What you have to do: Rewrite the lines from the one containing "The height and width of the screenshot is (507, 771)." down through the one containing "koorma-id-field: EE-Harjümaa-23 is", swapping "Identify the location of" for "Find the position of" and leaving everything else in them unchanged.

-----

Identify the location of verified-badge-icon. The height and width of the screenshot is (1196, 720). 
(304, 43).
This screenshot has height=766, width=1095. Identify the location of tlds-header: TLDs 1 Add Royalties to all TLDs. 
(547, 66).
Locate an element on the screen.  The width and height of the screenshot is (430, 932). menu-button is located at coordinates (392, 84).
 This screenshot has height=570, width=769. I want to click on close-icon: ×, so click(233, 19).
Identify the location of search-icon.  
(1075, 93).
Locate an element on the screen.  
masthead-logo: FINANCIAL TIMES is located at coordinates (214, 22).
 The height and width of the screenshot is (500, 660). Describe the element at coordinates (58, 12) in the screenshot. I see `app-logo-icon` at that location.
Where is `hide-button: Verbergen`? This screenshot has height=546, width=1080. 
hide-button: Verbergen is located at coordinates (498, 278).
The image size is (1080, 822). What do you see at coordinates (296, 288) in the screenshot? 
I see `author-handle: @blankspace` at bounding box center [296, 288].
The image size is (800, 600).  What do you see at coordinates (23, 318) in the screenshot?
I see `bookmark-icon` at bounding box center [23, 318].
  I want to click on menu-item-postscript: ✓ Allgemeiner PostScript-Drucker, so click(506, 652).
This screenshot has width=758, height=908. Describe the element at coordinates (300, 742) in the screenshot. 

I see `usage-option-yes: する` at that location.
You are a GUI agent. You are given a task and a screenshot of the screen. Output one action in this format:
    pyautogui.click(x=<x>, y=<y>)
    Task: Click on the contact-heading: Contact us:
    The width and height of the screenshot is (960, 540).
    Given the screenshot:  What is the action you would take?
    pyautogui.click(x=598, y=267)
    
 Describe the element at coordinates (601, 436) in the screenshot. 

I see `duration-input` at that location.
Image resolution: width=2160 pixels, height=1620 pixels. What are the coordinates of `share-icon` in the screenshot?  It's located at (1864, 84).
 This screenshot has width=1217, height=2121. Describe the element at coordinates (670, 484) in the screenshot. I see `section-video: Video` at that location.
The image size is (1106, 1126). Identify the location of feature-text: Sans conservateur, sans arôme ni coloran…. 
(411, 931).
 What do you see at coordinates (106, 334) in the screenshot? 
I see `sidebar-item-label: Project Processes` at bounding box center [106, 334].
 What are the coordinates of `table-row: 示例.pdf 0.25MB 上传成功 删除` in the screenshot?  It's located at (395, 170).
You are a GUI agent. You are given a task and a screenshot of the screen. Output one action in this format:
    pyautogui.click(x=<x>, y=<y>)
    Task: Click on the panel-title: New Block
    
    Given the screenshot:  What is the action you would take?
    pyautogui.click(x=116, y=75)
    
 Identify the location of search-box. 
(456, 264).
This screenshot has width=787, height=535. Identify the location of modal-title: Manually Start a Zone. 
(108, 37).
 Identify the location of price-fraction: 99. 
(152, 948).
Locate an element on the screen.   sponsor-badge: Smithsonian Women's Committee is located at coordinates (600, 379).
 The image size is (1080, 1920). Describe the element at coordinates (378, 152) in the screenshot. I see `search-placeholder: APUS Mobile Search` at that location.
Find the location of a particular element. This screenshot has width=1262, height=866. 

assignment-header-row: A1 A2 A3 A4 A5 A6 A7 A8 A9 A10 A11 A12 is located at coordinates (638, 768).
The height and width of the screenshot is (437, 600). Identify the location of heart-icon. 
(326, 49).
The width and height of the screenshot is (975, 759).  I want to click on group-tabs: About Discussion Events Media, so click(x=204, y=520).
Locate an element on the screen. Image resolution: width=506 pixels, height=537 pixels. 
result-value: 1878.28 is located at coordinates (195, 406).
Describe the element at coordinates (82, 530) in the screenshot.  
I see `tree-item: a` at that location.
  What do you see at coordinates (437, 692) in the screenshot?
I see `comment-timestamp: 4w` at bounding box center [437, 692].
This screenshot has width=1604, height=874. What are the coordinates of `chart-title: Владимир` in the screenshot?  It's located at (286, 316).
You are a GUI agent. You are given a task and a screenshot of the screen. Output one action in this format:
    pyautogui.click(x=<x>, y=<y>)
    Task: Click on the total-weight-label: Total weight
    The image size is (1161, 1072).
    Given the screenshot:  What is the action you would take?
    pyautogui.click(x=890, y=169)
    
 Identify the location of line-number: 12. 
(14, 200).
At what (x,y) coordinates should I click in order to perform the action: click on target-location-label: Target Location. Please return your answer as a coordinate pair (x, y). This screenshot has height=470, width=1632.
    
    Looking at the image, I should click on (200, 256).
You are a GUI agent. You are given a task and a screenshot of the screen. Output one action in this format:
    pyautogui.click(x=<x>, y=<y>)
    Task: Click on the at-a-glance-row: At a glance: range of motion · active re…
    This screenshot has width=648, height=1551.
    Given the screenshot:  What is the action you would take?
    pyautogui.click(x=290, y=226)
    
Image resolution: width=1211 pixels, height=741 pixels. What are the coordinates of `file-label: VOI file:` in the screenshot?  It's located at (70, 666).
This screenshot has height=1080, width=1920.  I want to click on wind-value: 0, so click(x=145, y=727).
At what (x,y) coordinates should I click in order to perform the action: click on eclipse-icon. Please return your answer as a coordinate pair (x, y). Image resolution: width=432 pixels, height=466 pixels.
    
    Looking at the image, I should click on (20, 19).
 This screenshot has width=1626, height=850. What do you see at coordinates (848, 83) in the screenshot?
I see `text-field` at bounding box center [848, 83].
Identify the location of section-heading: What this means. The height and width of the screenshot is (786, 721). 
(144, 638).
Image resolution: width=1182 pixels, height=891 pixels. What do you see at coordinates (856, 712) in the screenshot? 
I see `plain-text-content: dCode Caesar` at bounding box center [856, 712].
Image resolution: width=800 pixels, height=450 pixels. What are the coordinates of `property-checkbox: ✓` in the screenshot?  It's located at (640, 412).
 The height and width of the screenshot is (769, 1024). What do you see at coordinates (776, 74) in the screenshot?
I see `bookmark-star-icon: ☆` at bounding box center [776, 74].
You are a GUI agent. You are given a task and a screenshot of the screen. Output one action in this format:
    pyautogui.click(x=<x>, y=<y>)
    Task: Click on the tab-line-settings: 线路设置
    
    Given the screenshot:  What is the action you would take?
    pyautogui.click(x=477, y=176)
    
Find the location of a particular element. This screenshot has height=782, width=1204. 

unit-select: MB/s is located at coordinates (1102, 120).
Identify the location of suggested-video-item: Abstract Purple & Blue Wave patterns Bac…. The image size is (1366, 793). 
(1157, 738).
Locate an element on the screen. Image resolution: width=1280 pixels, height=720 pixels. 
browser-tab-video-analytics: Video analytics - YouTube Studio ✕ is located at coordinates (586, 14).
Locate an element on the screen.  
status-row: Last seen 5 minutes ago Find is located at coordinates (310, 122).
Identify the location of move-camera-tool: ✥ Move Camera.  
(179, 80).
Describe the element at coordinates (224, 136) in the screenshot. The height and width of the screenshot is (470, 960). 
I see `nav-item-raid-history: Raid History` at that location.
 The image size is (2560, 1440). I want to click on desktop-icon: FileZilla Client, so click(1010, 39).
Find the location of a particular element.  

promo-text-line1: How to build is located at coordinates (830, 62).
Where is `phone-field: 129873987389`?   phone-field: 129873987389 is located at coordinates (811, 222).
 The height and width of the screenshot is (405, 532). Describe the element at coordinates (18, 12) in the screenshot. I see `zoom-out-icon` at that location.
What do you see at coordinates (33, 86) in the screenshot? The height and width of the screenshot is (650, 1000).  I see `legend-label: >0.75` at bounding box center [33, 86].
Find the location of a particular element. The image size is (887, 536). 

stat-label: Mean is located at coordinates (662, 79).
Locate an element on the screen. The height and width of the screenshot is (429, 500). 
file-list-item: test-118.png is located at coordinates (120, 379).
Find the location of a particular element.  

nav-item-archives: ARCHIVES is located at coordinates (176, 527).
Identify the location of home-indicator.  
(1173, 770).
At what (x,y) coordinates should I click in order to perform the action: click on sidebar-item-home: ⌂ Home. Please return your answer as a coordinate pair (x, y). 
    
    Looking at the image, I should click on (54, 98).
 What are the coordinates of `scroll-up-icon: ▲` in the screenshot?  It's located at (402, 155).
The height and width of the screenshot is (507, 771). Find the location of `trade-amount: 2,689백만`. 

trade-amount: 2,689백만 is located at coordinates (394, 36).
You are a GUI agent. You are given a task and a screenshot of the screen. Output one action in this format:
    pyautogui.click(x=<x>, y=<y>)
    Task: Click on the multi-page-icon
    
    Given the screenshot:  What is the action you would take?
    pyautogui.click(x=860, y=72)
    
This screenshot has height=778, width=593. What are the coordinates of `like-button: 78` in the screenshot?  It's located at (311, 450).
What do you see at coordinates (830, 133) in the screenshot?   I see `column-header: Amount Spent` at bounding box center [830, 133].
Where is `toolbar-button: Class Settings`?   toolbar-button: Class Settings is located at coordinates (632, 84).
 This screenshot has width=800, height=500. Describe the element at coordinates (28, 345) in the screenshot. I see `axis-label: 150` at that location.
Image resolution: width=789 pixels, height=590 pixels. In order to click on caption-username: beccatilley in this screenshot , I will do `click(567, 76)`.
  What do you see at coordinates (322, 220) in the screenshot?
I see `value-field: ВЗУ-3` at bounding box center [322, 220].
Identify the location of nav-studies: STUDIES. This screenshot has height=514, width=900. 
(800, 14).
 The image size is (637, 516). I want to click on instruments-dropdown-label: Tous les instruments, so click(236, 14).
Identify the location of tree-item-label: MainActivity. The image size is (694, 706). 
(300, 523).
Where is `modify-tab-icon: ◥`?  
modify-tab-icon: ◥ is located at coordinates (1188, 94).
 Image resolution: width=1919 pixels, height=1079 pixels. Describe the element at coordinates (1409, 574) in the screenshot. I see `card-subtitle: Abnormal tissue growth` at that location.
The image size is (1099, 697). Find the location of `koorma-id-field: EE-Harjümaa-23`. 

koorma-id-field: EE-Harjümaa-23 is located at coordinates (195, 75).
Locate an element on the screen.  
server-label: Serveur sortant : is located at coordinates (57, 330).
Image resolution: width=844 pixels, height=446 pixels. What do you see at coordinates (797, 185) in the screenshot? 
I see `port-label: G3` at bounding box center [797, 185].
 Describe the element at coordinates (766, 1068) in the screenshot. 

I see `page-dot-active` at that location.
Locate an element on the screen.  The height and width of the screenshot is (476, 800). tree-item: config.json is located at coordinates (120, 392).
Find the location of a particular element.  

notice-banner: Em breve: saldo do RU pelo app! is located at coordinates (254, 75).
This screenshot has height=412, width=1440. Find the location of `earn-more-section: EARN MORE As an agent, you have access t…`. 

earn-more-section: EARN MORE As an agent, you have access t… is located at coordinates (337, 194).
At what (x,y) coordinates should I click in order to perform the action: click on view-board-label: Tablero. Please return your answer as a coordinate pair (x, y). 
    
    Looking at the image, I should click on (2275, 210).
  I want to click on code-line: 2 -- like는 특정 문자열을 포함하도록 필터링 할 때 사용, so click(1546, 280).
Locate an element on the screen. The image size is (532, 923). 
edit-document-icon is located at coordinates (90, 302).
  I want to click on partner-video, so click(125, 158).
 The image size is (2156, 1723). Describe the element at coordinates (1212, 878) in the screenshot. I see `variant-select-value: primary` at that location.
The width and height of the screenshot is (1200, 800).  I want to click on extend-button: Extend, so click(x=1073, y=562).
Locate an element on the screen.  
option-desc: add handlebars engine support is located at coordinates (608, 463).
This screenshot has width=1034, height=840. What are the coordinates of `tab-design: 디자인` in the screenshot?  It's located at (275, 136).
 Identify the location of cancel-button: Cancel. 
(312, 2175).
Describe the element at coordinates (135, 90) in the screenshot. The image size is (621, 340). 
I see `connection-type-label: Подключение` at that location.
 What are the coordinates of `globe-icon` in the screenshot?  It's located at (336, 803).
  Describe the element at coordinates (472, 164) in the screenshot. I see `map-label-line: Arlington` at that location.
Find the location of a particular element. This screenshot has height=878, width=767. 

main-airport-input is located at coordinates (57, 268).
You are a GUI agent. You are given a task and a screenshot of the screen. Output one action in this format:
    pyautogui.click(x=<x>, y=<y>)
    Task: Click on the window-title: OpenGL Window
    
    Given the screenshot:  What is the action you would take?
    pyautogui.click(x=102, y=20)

-----

Exercise result:
The height and width of the screenshot is (507, 771). Find the location of `trade-amount: 2,689백만`. 

trade-amount: 2,689백만 is located at coordinates (394, 36).
You are a GUI agent. You are given a task and a screenshot of the screen. Output one action in this format:
    pyautogui.click(x=<x>, y=<y>)
    Task: Click on the multi-page-icon
    
    Given the screenshot:  What is the action you would take?
    pyautogui.click(x=860, y=72)
    
This screenshot has height=778, width=593. What are the coordinates of `like-button: 78` in the screenshot?  It's located at (311, 450).
What do you see at coordinates (830, 133) in the screenshot?   I see `column-header: Amount Spent` at bounding box center [830, 133].
Where is `toolbar-button: Class Settings`?   toolbar-button: Class Settings is located at coordinates (632, 84).
 This screenshot has width=800, height=500. Describe the element at coordinates (28, 345) in the screenshot. I see `axis-label: 150` at that location.
Image resolution: width=789 pixels, height=590 pixels. In order to click on caption-username: beccatilley in this screenshot , I will do `click(567, 76)`.
  What do you see at coordinates (322, 220) in the screenshot?
I see `value-field: ВЗУ-3` at bounding box center [322, 220].
Find the position of nav-studies: STUDIES. This screenshot has height=514, width=900. 
(800, 14).
 The image size is (637, 516). I want to click on instruments-dropdown-label: Tous les instruments, so click(236, 14).
Find the position of tree-item-label: MainActivity. The image size is (694, 706). 
(300, 523).
Where is `modify-tab-icon: ◥`?  
modify-tab-icon: ◥ is located at coordinates (1188, 94).
 Image resolution: width=1919 pixels, height=1079 pixels. Describe the element at coordinates (1409, 574) in the screenshot. I see `card-subtitle: Abnormal tissue growth` at that location.
The image size is (1099, 697). Find the location of `koorma-id-field: EE-Harjümaa-23`. 

koorma-id-field: EE-Harjümaa-23 is located at coordinates (195, 75).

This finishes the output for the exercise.